Working data -
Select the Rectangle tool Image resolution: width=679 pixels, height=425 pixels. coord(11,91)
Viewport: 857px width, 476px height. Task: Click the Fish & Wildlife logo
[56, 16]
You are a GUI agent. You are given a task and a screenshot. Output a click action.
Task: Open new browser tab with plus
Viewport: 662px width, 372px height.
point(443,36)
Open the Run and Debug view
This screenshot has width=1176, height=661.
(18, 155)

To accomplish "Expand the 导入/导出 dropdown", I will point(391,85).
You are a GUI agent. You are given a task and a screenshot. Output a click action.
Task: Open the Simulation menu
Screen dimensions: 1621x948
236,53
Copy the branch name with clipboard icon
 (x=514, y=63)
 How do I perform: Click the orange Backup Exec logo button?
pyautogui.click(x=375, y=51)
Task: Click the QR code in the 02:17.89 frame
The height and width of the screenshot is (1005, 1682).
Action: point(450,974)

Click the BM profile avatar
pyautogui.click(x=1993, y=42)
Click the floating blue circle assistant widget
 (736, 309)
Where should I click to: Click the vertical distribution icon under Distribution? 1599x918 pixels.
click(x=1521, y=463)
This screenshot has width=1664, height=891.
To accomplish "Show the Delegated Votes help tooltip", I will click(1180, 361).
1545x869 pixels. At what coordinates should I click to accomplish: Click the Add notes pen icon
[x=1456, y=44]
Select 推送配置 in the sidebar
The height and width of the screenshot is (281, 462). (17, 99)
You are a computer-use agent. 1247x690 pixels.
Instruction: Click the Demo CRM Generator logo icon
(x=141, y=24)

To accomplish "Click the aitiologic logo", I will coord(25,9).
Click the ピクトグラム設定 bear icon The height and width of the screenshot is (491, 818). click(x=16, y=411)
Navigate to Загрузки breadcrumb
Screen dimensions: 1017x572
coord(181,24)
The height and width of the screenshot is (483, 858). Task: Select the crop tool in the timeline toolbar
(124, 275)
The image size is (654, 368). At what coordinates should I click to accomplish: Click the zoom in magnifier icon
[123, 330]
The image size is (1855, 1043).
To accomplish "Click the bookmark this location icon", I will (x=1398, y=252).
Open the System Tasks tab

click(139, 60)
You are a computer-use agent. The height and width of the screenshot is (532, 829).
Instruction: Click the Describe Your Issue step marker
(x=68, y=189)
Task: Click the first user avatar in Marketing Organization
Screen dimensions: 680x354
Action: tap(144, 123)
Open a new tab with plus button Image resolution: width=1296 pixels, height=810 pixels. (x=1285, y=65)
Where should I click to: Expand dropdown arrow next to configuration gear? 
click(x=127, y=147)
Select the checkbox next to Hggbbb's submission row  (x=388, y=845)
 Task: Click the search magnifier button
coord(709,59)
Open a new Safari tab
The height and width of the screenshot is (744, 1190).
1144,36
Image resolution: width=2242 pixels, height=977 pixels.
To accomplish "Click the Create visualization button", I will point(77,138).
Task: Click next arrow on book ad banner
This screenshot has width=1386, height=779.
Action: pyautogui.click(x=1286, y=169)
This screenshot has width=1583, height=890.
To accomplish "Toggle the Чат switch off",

Directions for this task - Every line that contains "plus" should be copied out of the data.

Final answer -
Task: Open new browser tab with plus
Open a new tab with plus button Image resolution: width=1296 pixels, height=810 pixels. (x=1285, y=65)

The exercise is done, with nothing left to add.